[Rows of pointing data]
--- Begin ---
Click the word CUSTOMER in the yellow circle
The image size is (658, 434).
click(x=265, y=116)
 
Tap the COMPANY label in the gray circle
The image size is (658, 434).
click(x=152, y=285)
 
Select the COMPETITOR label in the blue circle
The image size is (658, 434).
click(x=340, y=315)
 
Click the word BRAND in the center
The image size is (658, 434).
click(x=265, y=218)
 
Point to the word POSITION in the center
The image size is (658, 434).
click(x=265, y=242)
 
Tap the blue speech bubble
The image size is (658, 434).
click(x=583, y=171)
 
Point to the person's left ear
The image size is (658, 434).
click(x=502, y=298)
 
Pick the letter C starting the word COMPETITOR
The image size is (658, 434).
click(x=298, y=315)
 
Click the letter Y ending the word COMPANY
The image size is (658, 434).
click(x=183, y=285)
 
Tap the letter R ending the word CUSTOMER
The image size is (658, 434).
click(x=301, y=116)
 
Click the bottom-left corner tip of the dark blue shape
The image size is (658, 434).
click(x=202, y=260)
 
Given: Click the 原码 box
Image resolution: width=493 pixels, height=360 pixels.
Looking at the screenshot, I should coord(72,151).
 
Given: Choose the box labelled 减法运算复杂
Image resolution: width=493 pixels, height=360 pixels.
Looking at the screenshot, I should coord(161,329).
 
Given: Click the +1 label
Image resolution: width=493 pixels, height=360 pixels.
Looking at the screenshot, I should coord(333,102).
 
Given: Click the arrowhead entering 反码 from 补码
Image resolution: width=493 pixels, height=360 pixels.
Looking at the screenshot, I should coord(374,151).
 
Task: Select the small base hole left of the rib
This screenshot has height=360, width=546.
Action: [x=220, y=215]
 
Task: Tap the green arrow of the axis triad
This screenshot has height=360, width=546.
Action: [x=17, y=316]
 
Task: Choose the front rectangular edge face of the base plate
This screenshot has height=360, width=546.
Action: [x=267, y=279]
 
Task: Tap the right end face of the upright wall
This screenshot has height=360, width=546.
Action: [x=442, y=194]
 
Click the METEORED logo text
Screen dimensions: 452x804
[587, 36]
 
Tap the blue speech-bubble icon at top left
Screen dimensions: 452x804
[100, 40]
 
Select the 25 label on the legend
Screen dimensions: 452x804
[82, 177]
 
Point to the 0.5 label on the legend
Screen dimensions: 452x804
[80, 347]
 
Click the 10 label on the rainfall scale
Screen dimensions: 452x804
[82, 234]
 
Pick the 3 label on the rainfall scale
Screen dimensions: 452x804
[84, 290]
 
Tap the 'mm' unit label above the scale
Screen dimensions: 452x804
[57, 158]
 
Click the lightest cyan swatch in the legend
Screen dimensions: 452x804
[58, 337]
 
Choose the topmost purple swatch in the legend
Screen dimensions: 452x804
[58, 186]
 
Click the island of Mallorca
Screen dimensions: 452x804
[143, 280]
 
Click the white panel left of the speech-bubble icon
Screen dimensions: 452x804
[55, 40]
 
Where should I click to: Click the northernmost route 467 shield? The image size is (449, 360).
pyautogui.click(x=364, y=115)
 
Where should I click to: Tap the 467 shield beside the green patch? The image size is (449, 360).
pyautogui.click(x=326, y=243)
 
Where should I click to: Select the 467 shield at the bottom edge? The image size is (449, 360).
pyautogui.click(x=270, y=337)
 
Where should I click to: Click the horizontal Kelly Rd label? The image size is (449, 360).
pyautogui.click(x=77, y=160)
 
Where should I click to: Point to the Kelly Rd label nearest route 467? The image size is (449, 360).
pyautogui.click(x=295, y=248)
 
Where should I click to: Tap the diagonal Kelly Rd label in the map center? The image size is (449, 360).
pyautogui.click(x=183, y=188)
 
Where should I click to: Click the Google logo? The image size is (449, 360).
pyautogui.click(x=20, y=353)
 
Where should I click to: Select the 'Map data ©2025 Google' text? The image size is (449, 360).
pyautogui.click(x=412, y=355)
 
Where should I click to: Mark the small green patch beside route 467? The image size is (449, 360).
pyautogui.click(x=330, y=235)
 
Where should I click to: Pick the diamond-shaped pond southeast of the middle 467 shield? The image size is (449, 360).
--- End ---
Copy the listing above line for line, without changing a single character.

▶ **Task result**
Click the word CUSTOMER in the yellow circle
The image size is (658, 434).
click(x=265, y=116)
 
Tap the COMPANY label in the gray circle
The image size is (658, 434).
click(x=152, y=285)
 
Select the COMPETITOR label in the blue circle
The image size is (658, 434).
click(x=340, y=315)
 
Click the word BRAND in the center
The image size is (658, 434).
click(x=265, y=218)
 
Point to the word POSITION in the center
The image size is (658, 434).
click(x=265, y=242)
 
Tap the blue speech bubble
The image size is (658, 434).
click(x=583, y=171)
 
Point to the person's left ear
The image size is (658, 434).
click(x=502, y=298)
 
Pick the letter C starting the word COMPETITOR
The image size is (658, 434).
click(x=298, y=315)
 
Click the letter Y ending the word COMPANY
The image size is (658, 434).
click(x=183, y=285)
 
Tap the letter R ending the word CUSTOMER
The image size is (658, 434).
click(x=301, y=116)
 
Click the bottom-left corner tip of the dark blue shape
The image size is (658, 434).
click(x=202, y=260)
 
Given: Click the 原码 box
Image resolution: width=493 pixels, height=360 pixels.
Looking at the screenshot, I should coord(72,151).
 
Given: Choose the box labelled 减法运算复杂
Image resolution: width=493 pixels, height=360 pixels.
Looking at the screenshot, I should coord(161,329).
 
Given: Click the +1 label
Image resolution: width=493 pixels, height=360 pixels.
Looking at the screenshot, I should coord(333,102).
 
Given: Click the arrowhead entering 反码 from 补码
Image resolution: width=493 pixels, height=360 pixels.
Looking at the screenshot, I should coord(374,151).
 
Task: Select the small base hole left of the rib
This screenshot has height=360, width=546.
Action: [x=220, y=215]
 
Task: Tap the green arrow of the axis triad
This screenshot has height=360, width=546.
Action: [x=17, y=316]
 
Task: Choose the front rectangular edge face of the base plate
This screenshot has height=360, width=546.
Action: [x=267, y=279]
 
Task: Tap the right end face of the upright wall
This screenshot has height=360, width=546.
Action: [x=442, y=194]
 
Click the METEORED logo text
Screen dimensions: 452x804
[587, 36]
 
Tap the blue speech-bubble icon at top left
Screen dimensions: 452x804
[100, 40]
 
Select the 25 label on the legend
Screen dimensions: 452x804
[82, 177]
 
Point to the 0.5 label on the legend
Screen dimensions: 452x804
[80, 347]
 
Click the 10 label on the rainfall scale
Screen dimensions: 452x804
[82, 234]
 
Pick the 3 label on the rainfall scale
Screen dimensions: 452x804
[84, 290]
 
Tap the 'mm' unit label above the scale
Screen dimensions: 452x804
[57, 158]
 
Click the lightest cyan swatch in the legend
Screen dimensions: 452x804
[58, 337]
 
Choose the topmost purple swatch in the legend
Screen dimensions: 452x804
[58, 186]
 
Click the island of Mallorca
Screen dimensions: 452x804
[143, 280]
 
Click the white panel left of the speech-bubble icon
Screen dimensions: 452x804
[55, 40]
 
Where should I click to: Click the northernmost route 467 shield? The image size is (449, 360).
pyautogui.click(x=364, y=115)
 
Where should I click to: Tap the 467 shield beside the green patch? The image size is (449, 360).
pyautogui.click(x=326, y=243)
 
Where should I click to: Select the 467 shield at the bottom edge? The image size is (449, 360).
pyautogui.click(x=270, y=337)
 
Where should I click to: Click the horizontal Kelly Rd label? The image size is (449, 360).
pyautogui.click(x=77, y=160)
 
Where should I click to: Point to the Kelly Rd label nearest route 467? The image size is (449, 360).
pyautogui.click(x=295, y=248)
 
Where should I click to: Tap the diagonal Kelly Rd label in the map center? The image size is (449, 360).
pyautogui.click(x=183, y=188)
 
Where should I click to: Click the Google logo? The image size is (449, 360).
pyautogui.click(x=20, y=353)
 
Where should I click to: Select the 'Map data ©2025 Google' text? The image size is (449, 360).
pyautogui.click(x=412, y=355)
 
Where should I click to: Mark the small green patch beside route 467? The image size is (449, 360).
pyautogui.click(x=330, y=235)
 
Where should I click to: Pick the diamond-shaped pond southeast of the middle 467 shield? The image size is (449, 360).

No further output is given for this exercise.